# How to introduce vacuum to 11 week old puppy?



## Lucylulu (Aug 4, 2013)

Just got my puppy and I haven't vacuumed for 3 days since we got her for fear of traumatizing her. I'm fairly certain the breeder already introduced her to it but is there anything specific I should do?


----------



## Dancer (Apr 5, 2010)

If in doubt; ignore her. Act like its no big deal, and it won't be. Whatever you do, do NOT comfort her! That gives her the impression that something serious really is happening. I made vacuuming into a game with my guys, encouraging them to chase it, etc. Now it's hard to vacuum because they won't leave it alone! They looooove being vacuumed and compete for the 'honour'! Be careful what you wish for, I guess....

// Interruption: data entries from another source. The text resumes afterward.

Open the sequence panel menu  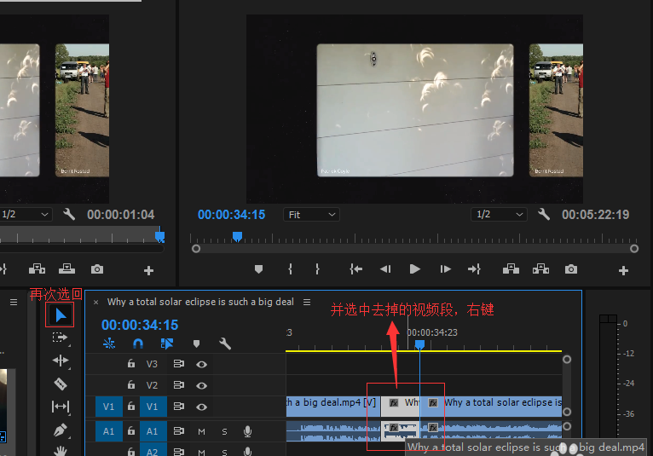[307, 302]
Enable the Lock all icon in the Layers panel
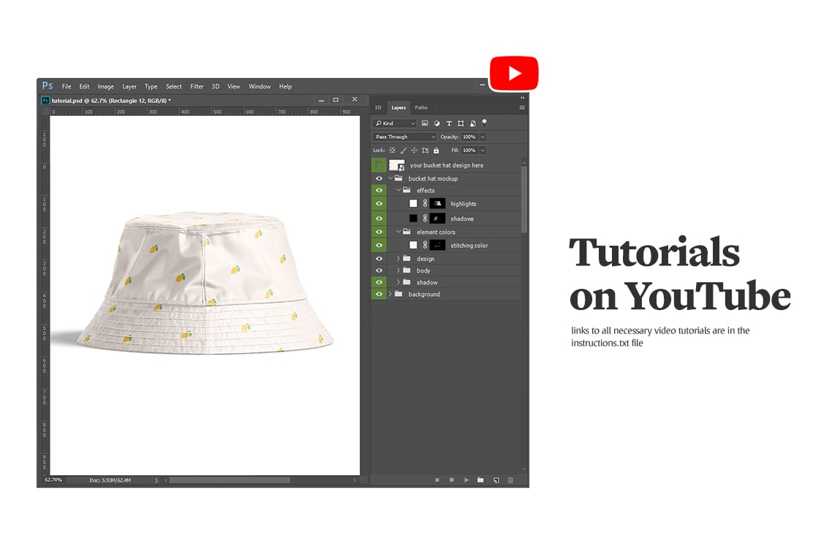The height and width of the screenshot is (555, 832). pos(436,150)
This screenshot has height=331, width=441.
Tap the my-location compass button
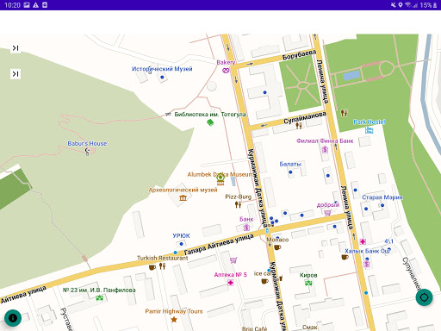pos(424,297)
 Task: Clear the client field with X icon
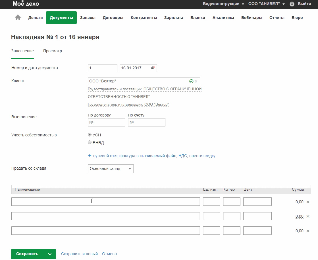tap(196, 81)
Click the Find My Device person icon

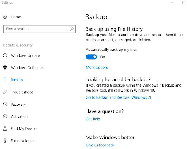(x=5, y=128)
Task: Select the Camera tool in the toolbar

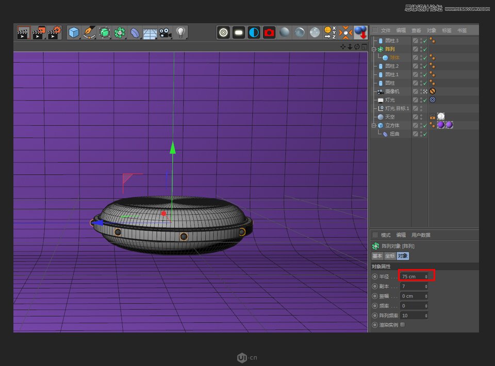Action: pyautogui.click(x=166, y=32)
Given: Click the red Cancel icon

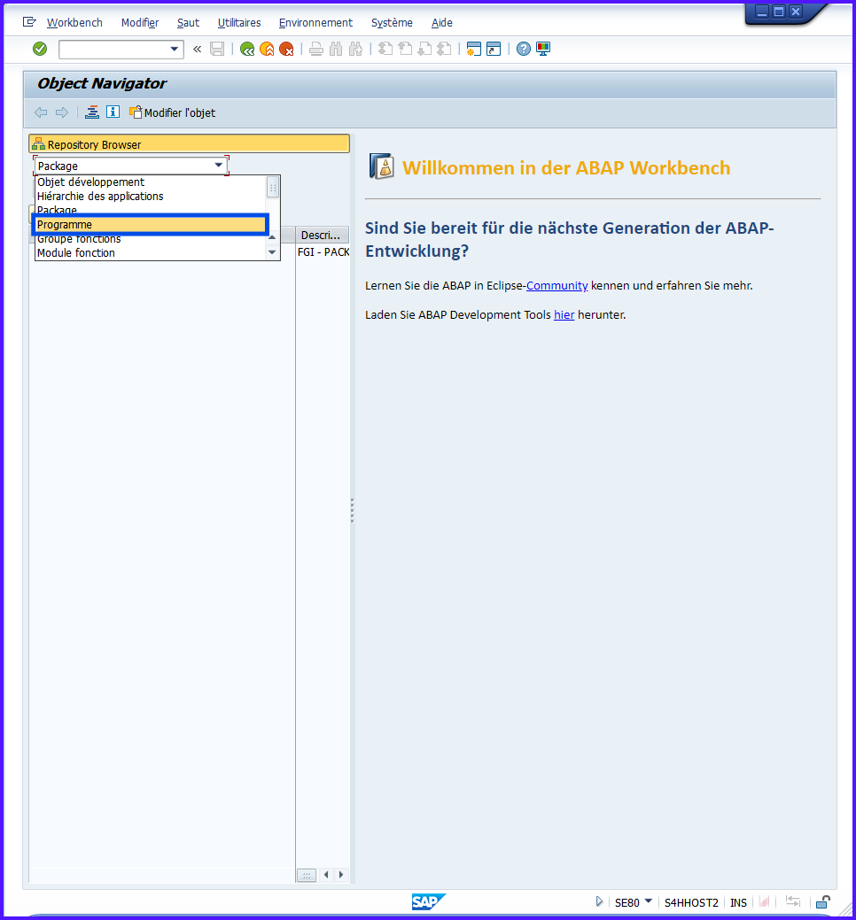Looking at the screenshot, I should (286, 49).
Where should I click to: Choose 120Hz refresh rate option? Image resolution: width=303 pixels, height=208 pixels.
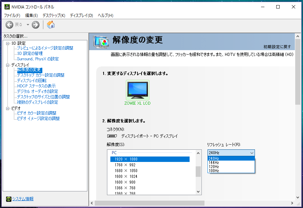click(x=214, y=167)
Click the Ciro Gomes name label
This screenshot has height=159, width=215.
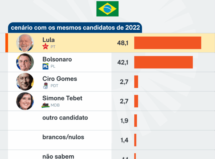pyautogui.click(x=60, y=79)
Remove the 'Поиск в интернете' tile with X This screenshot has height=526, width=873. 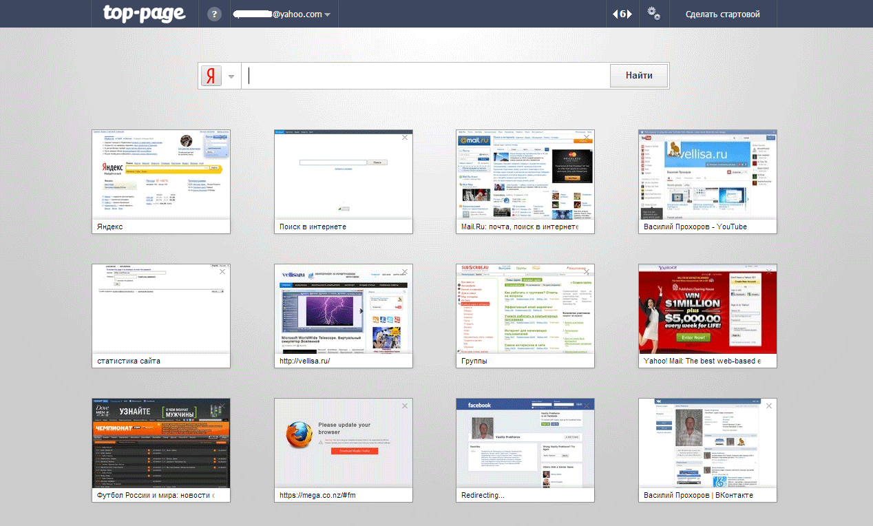(x=405, y=138)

Sent from Petguide.com Free App


----------



## ashleylp (Jul 23, 2011)

My dog was afraid of the vacuum but loves peanut butter. I turned the vacuum on, laid it all the way down, smeared peanut butter on the top (after having him smell the knife w the PB on it), and sat down on the couch. It took a few minutes, but he eventually took one lick and then ran. then took two licks. then three. then stood there licking it until it was gone, haha!

he now gets excited when the vacuum comes out... it worked wonders


----------



## Tranquil (Aug 11, 2013)

I have a "just do it" mentality when it comes to puppies. If she gets scared, she'll run to her crate. If you put her in the other room and do it, she won't know what's making the noise and be even more fearful. Don't completely change the way you do things because of the dog, you'll regret it when you want to go back to your old ways! 


Just my .02$! 

My pup (10 weeks) is very jumpy when it comes to new noises, but she settles down once she realizes what's making the noise.


----------



## Lucylulu (Aug 4, 2013)

I'm gonna do it tomorrow!!! I have my fingers crossed!!! Good tips everyone! Lol so far she is the most laid back puppy I have ever been around but I don't wanna jinx it!!


----------



## Dancer (Apr 5, 2010)

If he gets nervous, just laugh, move the vacuum away from him as if its a toy you're enticing him to pursue, and make him want to chase it! I did this- and I seriously have to put the brats outside now to get anything done! fuzzy thinks it's especially funny to stick his tongue down the vacuum! 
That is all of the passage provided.